Strategy for adding referenced files to an artifact

We are new to WandB and working out best-practices for using referenced-artifacts.
We have an S3 bucket were we keep our data corpus, so that it can be shared between machines.
We want to use WandB to track these files and to use it to download/synchronize copies of the datasets to local machines.
There seem to be two ways to add files to an artifact:

  1. By-Group: Create the file locally and put it to S3. Repeat with all other data files until done. Then use the artifact.add_reference() command and point it to the S3 prefix/directory for the files. This will add the directory and its files to the artifact. The artifact will report that only a single “file” exists (since we only added the directory) – which I think is weird, by the way – but all the files seem to be there.
  2. One-by-one: create the file locally, put it to S3 and immediately add the S3 file to the artifact. Repeat until all files are done and then close the artifact and the run. The artifact will now properly note that n-files have been added.

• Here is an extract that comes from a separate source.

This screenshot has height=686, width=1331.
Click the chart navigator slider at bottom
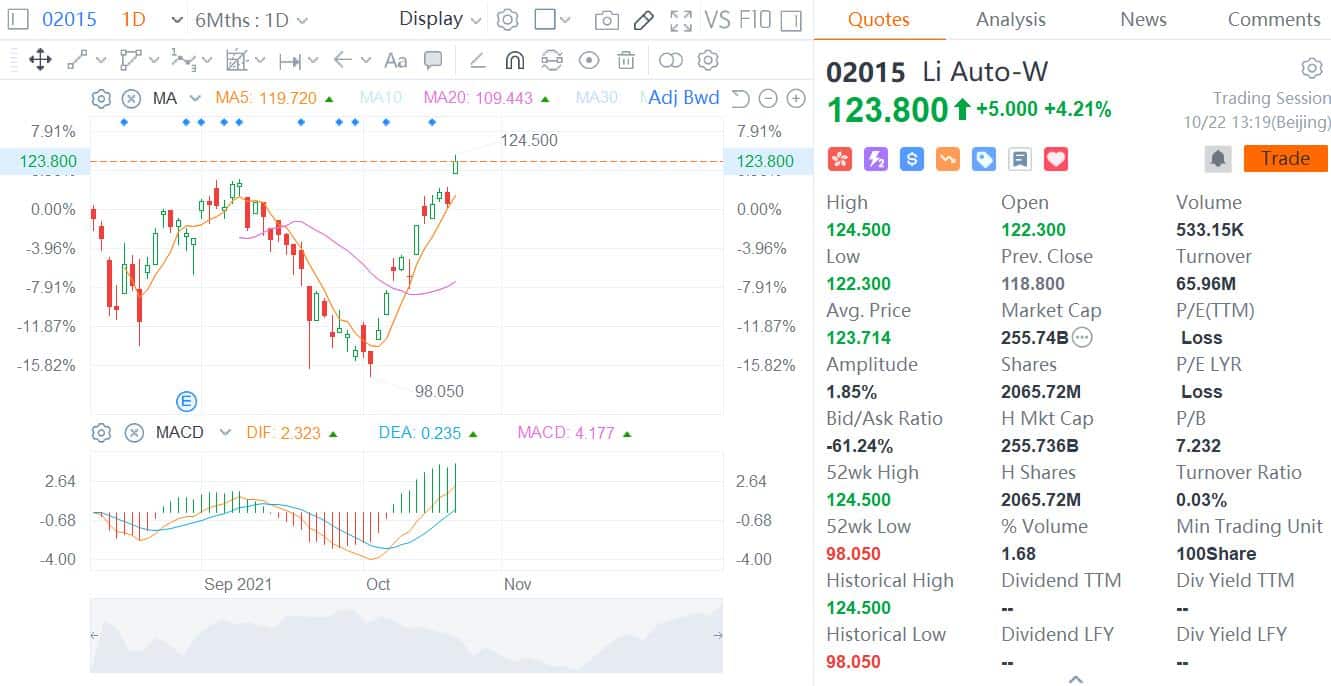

The real question is, when I later execute a download(root=my-local-path) operation, will I be able to cleanly load the files from the artifact to my local directory. That is, without having to fight a path mismatch between the S3 paths and my local paths.
That is, if the S3 path is: /really/deep/s3/path/to/my/dataset/files
And my local path is: /Users/user/
Can the files end up here: /Users/user/dataset/files

Thank you,

Hi @kevinashaw , when downloading the Artifact, set the argument recursive= Trueand define your root directory to download Artifacts to. The artifacts will download cleanly.

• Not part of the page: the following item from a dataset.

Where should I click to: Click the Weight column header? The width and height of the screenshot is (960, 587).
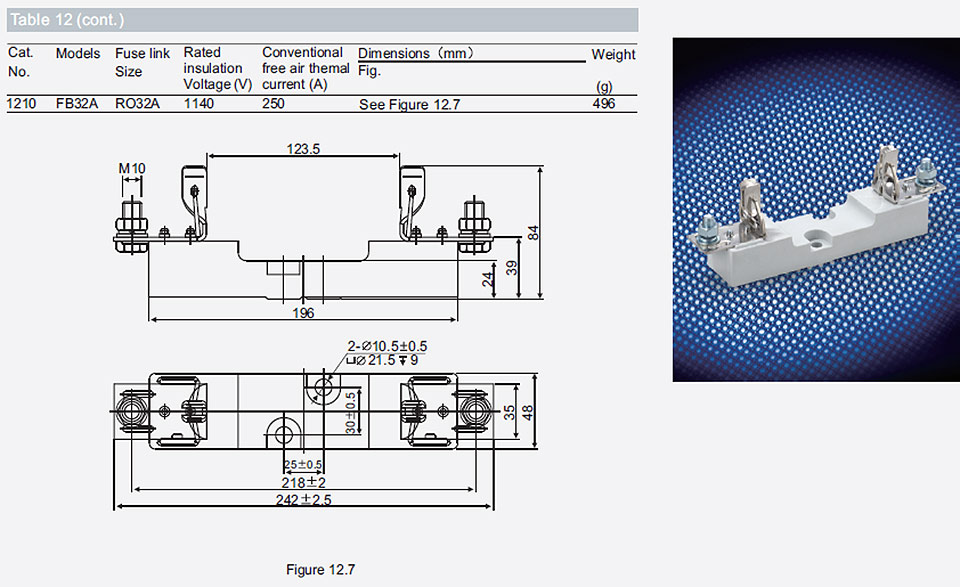pyautogui.click(x=613, y=54)
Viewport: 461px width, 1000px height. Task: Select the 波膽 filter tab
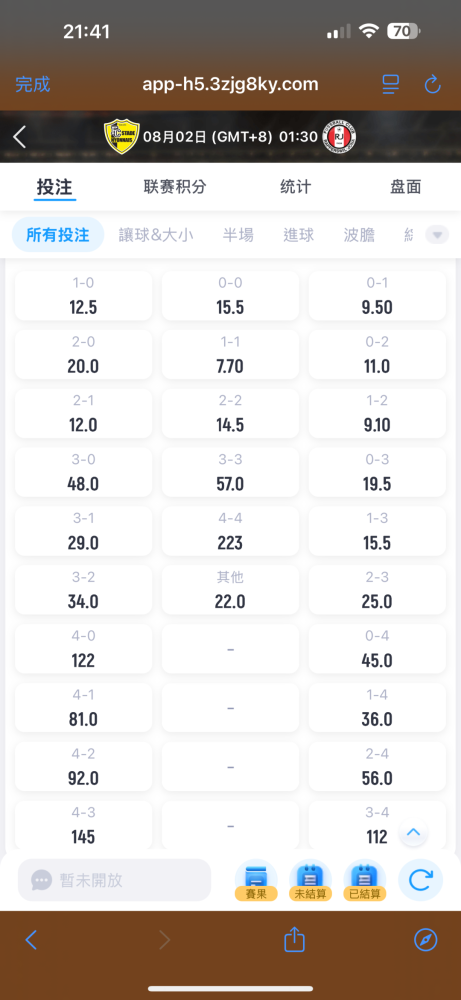click(359, 235)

Hi @kevinashaw, since we have not heard back from you we are going to close this request. If you would like to re-open the conversation, please let us know!

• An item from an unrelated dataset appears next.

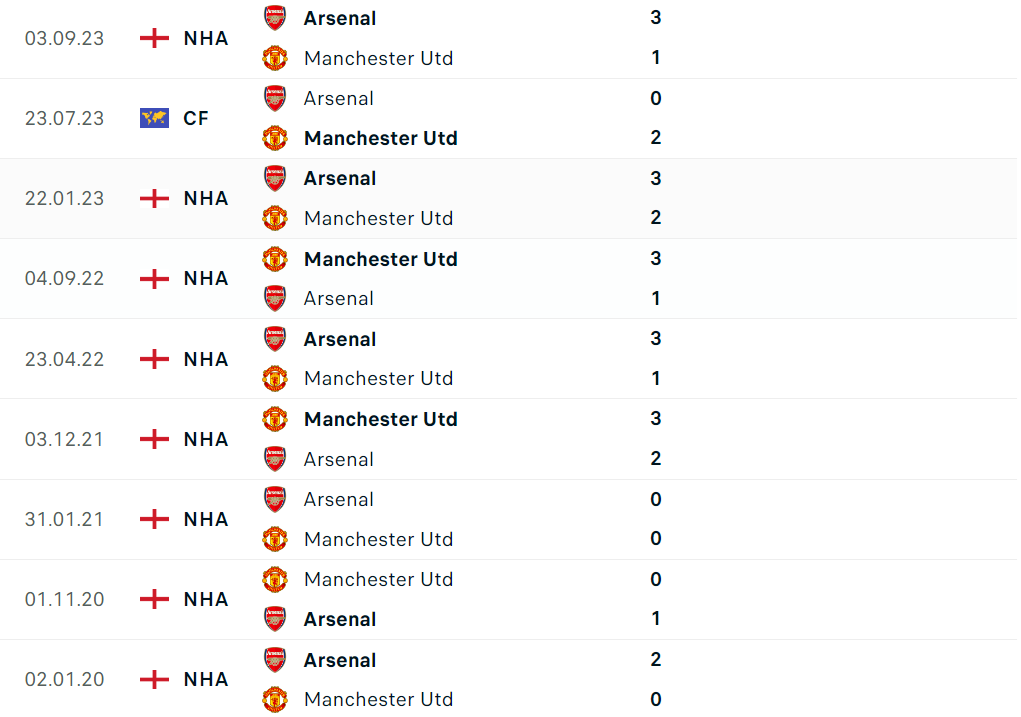Click Manchester Utd crest in 04.09.22 match
Screen dimensions: 1021x717
click(x=275, y=259)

@mohammadbakir Thank you for the response. However my core question still stands. What sets the base path or root path for a given file. If I add the files one by one how does it know the root path of the file?
For example:
If the S3 path for a file is: /really/deep/s3/path/to/my/dataset/files/my_file
And my local path is: /Users/user/
Do the files end up here: /Users/user/dataset/files/my_file
Or do I get: /Users/user/really/deep/s3/path/to/my/dataset/files/my_file

How do I control this?

@mohammadbakir Do you have any thoughts on this? Thank you.

This topic was automatically closed 60 days after the last reply. New replies are no longer allowed.